Work to do>
A. Decide whether each statement agrees with the tax excerpt, and answer yes or no with the deciding words quoted: (i) companies with substantial brand value or intangibles were treated as unsuitable comparables; (ii) where a company's software segment alone provided the relevant benchmark, entity-level margins were accepted in place of segmental margins; (iii) the transfer pricing exercise was decided substantially against the assessee.
B. Please carry the tax excerpt forward, starting right after its last sentence.

Excerpt>
Issue (i): Whether the transfer pricing adjustments for software development services and IT support services called for exclusion of companies that were functionally dissimilar, had significant intangibles, lacked segmental data, or failed the accepted filters.
Analysis: In transfer pricing analysis, comparables must be functionally similar to the tested party and must satisfy the filters adopted in a consistent and rational manner. Companies engaged in KPO or product development activities, companies with substantial brand value or intangibles, and companies for which reliable segmental information was unavailable were treated as unsuitable comparables. Companies with abnormal results, distorted financials, or employee cost and related party transaction profiles inconsistent with the filters also were excluded. Where a company's software segment alone provided the relevant benchmark, entity-level margins were not accepted in place of segmental margins.
Conclusion: The assessee succeeded substantially on the transfer pricing comparability issues, and several comparables were directed to be excluded or recomputed; the transfer pricing exercise was therefore substantially decided in favour of the assessee.
Issue (ii): Whether expenses reduced from export turnover for deduction under section 10A and section 10B were also required to be reduced from total turnover.

Stored rows>
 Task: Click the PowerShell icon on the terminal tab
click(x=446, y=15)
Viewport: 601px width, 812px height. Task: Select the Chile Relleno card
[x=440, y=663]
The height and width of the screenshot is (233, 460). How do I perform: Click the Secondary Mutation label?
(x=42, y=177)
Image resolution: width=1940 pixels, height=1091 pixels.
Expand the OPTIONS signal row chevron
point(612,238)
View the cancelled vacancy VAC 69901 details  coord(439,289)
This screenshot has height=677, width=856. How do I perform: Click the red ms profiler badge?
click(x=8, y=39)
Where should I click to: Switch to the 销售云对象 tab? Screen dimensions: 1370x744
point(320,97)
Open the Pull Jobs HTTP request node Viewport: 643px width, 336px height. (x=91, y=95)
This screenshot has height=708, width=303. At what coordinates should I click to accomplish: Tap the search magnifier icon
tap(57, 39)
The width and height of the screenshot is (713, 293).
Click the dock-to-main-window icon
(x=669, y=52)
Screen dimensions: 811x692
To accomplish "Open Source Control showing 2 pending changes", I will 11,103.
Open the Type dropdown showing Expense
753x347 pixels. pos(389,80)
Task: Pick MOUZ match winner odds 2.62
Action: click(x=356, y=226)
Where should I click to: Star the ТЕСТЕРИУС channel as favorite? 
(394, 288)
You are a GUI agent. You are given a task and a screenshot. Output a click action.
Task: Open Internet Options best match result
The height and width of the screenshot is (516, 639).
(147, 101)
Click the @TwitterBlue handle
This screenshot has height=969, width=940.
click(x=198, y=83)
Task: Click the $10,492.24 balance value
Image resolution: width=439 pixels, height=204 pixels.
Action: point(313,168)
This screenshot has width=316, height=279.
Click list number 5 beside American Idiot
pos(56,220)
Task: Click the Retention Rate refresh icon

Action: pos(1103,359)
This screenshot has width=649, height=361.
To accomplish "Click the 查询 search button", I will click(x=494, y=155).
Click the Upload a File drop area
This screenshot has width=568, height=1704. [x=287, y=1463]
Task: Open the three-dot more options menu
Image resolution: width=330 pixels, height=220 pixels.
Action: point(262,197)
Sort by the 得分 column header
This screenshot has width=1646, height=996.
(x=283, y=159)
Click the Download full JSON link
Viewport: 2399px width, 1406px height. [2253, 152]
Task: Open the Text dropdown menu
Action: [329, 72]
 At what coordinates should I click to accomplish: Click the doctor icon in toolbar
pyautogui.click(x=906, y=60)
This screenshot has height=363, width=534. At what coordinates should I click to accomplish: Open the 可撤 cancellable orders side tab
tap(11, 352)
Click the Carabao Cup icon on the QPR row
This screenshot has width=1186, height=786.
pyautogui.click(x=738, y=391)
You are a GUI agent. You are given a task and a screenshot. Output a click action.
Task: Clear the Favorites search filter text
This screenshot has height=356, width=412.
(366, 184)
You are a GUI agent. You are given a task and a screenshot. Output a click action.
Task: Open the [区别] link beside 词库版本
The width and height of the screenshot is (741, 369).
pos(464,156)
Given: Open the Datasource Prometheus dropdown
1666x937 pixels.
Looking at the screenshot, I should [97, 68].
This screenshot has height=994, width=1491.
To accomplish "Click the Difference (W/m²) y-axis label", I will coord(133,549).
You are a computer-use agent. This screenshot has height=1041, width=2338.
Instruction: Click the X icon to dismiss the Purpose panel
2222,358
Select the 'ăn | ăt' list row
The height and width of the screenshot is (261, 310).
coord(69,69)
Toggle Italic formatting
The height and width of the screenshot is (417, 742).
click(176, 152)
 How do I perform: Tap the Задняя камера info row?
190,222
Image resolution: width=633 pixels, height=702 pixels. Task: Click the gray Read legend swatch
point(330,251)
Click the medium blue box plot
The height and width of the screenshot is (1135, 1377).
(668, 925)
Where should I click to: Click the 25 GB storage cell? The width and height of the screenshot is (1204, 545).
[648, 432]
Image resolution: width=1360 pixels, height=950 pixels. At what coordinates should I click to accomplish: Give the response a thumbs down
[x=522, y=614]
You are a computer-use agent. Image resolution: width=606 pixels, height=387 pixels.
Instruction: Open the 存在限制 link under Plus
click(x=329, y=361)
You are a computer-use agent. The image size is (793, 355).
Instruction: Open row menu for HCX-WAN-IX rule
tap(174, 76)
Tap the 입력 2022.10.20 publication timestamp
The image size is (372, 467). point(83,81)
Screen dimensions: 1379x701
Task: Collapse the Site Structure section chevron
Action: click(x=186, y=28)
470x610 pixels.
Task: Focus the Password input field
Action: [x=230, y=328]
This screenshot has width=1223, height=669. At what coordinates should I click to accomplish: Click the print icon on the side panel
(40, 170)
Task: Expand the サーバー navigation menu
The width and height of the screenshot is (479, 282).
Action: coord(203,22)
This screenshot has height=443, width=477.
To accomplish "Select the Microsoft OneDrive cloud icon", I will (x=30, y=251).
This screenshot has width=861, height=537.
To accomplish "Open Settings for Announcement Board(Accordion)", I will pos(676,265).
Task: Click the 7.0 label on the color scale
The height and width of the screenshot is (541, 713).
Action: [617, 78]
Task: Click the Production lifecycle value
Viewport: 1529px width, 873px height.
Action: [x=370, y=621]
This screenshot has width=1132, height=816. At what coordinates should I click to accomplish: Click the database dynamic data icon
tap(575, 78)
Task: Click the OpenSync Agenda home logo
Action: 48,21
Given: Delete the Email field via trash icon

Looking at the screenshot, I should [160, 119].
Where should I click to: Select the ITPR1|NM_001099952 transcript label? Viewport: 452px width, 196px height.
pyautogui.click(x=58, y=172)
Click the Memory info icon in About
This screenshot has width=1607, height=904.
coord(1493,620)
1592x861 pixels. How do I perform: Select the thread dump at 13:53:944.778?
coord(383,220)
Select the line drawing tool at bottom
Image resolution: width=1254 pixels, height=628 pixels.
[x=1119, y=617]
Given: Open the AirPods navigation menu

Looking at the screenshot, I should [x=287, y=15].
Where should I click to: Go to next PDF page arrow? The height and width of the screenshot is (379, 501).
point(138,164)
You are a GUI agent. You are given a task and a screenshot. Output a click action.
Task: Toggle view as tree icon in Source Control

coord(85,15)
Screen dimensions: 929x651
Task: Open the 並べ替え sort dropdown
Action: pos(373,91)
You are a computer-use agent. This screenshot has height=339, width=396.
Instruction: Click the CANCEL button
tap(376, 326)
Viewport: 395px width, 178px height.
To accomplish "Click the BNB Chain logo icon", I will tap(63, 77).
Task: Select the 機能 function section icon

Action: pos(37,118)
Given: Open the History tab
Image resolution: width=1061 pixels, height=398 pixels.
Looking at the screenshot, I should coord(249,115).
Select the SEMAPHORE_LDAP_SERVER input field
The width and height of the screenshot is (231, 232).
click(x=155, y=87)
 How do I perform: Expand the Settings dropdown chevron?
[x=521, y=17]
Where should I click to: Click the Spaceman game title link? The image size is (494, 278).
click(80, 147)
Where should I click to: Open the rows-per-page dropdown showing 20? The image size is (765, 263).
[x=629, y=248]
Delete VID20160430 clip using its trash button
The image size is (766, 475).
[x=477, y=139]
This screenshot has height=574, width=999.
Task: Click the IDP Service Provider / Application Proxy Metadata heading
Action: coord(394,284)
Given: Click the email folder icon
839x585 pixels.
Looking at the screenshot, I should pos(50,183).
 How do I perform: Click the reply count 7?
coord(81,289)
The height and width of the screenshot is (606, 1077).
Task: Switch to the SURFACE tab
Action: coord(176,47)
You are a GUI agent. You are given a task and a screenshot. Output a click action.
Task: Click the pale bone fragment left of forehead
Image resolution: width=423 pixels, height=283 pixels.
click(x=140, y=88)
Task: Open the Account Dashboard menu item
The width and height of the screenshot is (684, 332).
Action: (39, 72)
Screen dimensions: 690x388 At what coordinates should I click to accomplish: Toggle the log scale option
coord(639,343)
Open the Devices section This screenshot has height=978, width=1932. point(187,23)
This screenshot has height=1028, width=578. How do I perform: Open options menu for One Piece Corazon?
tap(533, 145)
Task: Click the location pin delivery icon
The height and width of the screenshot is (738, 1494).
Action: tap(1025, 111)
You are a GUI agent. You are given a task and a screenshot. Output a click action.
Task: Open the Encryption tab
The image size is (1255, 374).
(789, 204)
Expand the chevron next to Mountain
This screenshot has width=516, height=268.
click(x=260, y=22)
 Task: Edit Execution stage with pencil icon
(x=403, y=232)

Task answers>
A.
(i) Yes: "companies with substantial brand value or intangibles, and companies for which reliable segmental information was unavailable were treated as unsuitable comparables."
(ii) No: "entity-level margins were not accepted in place of segmental margins."
(iii) No: "the transfer pricing exercise was therefore substantially decided in favour of the assessee."

B.
Analysis: The formula for deduction under section 10A requires parity between export turnover and total turnover. If an item is excluded from export turnover, the same item must also be excluded from total turnover to avoid distortion of the statutory formula. The principle applied was that the deduction computation must reflect a consistent turnover base.
Conclusion: The reduction of travel and telecommunication expenses was required to be made from both export turnover and total turnover, and the assessee succeeded on this issue.
Final Conclusion: The appeal was allowed on the transfer pricing comparability disputes and on the section 10A and 10B turnover-computation issue, but the ground relating to onsite work relief did not survive.
Ratio Decidendi: For transfer pricing, only functionally comparable companies with reliable segmental data and without distortive features may be used; for section 10A and section 10B, any exclusion from export turnover must equally be mirrored in total turnover when applying the statutory deduction formula.